Especialmente porque algumas pesquisas com este público apontam que a busca pelo curso de nutrição está associada com prévias experiências negativas em relação ao próprio corpo e questões relacionadas à imagem corporal – mostrando, então, que conceitos e ideias equivocadas do senso comum podem ser carregadas deste antes do início da graduação até depois da conclusão.
Assim, tendo em mente conceitos amplos de saúde, fica evidente que não é papel do nutricionista trabalhar em “projetos verão”, principalmente porque estes costumam vir acompanhados de comportamentos (em especial, alimentares) que muito se distanciam de comportamentos saudáveis.
Todavia, deixar de acolher tal demanda não só afasta os possíveis clientes/pacientes (o que ninguém deseja) como também não deixa de ser uma oportunidade perdida de trabalhar questões de corpo e imagem corporal com pessoas que certamente precisam de uma atenção profissional.
O corpo ideal e o conceito de saúde
A idealização de corpo se refere à concepção ou imagem mental de um padrão físico considerado como o ideal, desejável ou aspiracional em uma determinada cultura ou sociedade.
É a criação de um modelo estereotipado de beleza que é valorizado e promovido como o padrão a ser alcançado (a qualquer custo). E ainda que idealização de corpo possa variar ao longo do tempo e entre diferentes culturas, no ocidente geralmente envolverá características como magreza, musculatura destacada e pele jovem.
A partir do momento que o referencial de saúde passa a se basear somente nestas características, tal idealização torna-se expressivamente problemática, pois pode levar a pressões psicológicas e sociais sobre os indivíduos para que alcancem esse padrão (e não busquem saúde), resultando em comportamentos negativos.
Byung-Chul Han, um filósofo sul-coreano, afirma em seu livro “Sociedade do Cansaço” que as pessoas estão inseridas, de forma geral, em um contexto de positividade e produtividade que as tornam reféns de suas próprias buscas – o que se traduz, para o corpo, na busca pela “melhor versão de si mesmo”.
Mas, abusando da reflexão, talvez fizesse mais sentido se esta busca estivesse voltada para a melhor versão do processo do viver, e não necessariamente para um indivíduo idealizado e final.
Em outras palavras, seria interessante entender o clássico conceito de saúde da Organização Mundial da Saúde (OMS) não como um indivíduo com “um completo bem-estar físico, mental, emocional”, mas uma vida de “bem-estar físico, mental, emocional” – conceitos equilibrados entre si.

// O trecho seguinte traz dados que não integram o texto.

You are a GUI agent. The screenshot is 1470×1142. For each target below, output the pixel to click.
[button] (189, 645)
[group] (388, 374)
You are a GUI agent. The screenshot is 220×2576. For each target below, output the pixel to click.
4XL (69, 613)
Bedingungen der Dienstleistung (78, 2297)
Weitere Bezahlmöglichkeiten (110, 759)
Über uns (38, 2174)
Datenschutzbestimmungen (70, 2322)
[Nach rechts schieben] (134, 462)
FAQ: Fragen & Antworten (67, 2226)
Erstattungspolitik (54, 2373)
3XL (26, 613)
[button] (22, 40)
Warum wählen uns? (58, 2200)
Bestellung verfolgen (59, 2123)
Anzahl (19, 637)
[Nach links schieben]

Ampliando os conceitos na prática
É verdade que tais reflexões são fundamentais na construção do profissional de saúde que lidará, diariamente, com pessoas.
Mas, lá na ponta deste processo, na maioria das vezes, o cliente/paciente pouco se importará com tal discussão e estará essencialmente preocupado em emagrecer em um curto espaço de tempo… então como lidar com as principais situações?

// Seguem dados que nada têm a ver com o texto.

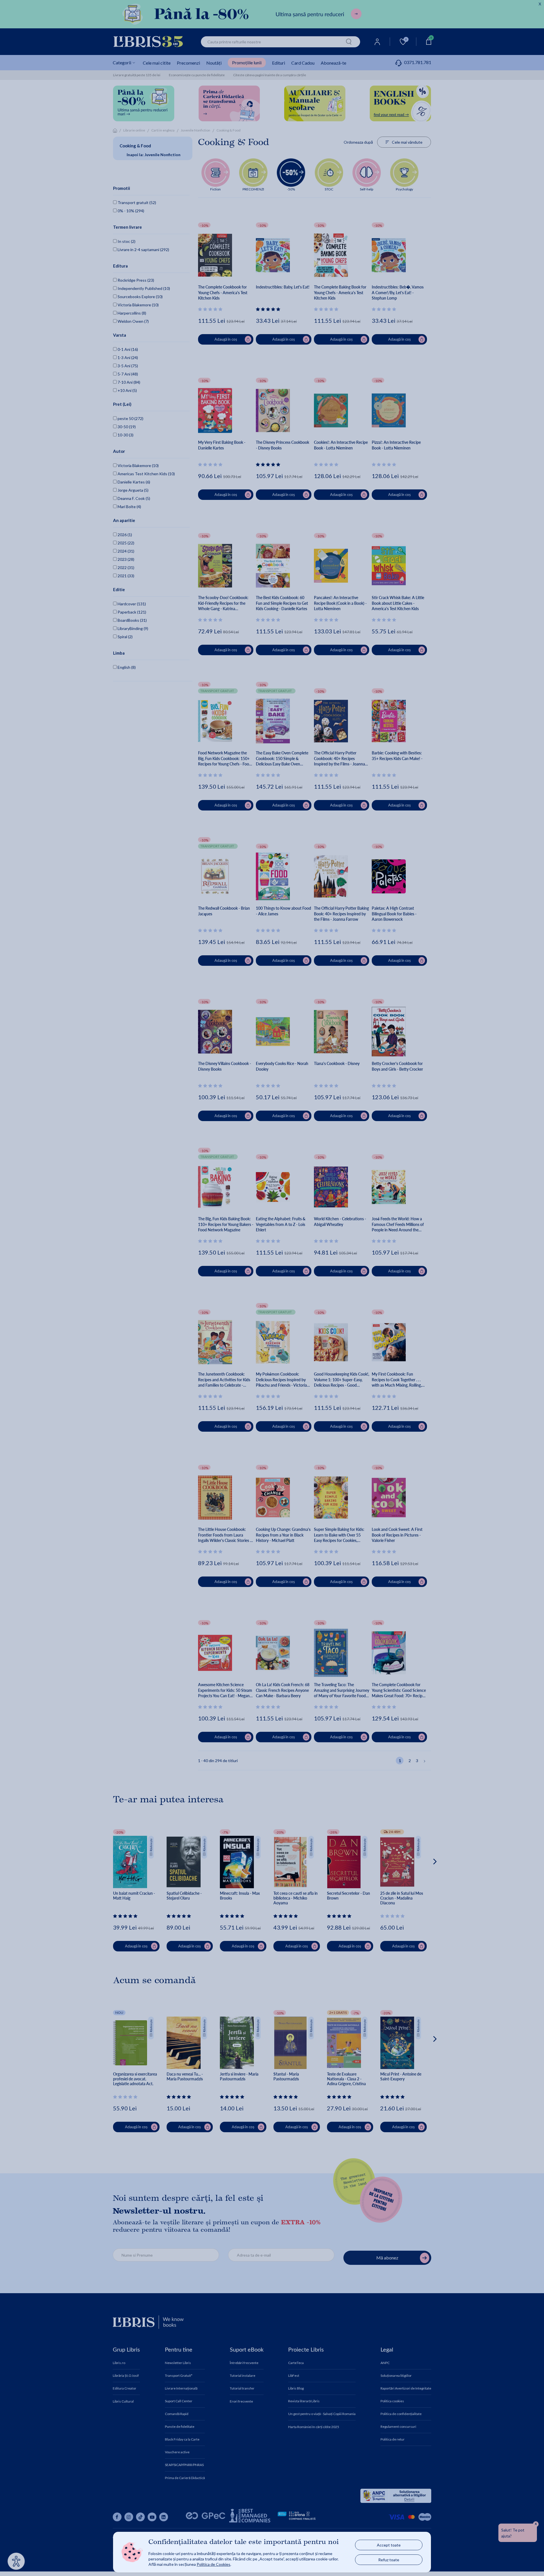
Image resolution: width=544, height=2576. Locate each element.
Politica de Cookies (213, 2564)
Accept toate (389, 2545)
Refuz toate (388, 2559)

É extremamente desaconselhável responder a esta demanda com um seco “emagrecer rápido não é saudável”, pois toda a expectativa do paciente para o momento do atendimento é quebrada em poucos segundos.
Nestes casos, o mais interessante é tentar investigar com o paciente a motivação por esta busca, sem deixar transparecer qualquer tipo de julgamento. Feito isto, busque resgatar tentativas prévias de emagrecimento (nunca é a primeira vez) tentando trazer para a conversa o porquê que foram tentativas frustradas – este, então, pode ser o momento de trazer discussões sobre como tentativas radicais e repetidas de emagrecimento rápido podem estar por trás da falta de sucesso em emagrecer.
Entretanto, mesmo na mais rica das conversas com o paciente, ainda pode permanecer a insistência nos resultados imediatos (afinal, o verão está chegando, ou mesmo algum outro evento).
Nestes casos, sem prometer absolutamente nada, pode ser interessante “entrar no jogo” do paciente mostrando o seu comprometimento em ajudá-lo a alcançar seus objetivos, sem comprometer a saúde dele, e visando resultados que sejam duradouros.
Essa brecha da conversa permite que o atendimento nutricional avance, sem que falsas promessas sejam feitas.
No fim, ser nutricionista hoje significa, todos os dias, precisar escolher entre abraçar o charlatanismo ou a promoção da saúde. Quem busca uma solução mágica, sempre estará suscetível aos charlatões, tornando o trabalho dos nutricionistas sérios mais difícil, mas certamente mais nobre.
O verão é um importante catalisador pela busca de emagrecimento e/ou comportamentos saudáveis, e pode ser aproveitado pelos nutricionistas como uma oportunidade de atender mais pessoas, auxiliando-as na busca por uma vida mais saudável (não necessariamente mais magra).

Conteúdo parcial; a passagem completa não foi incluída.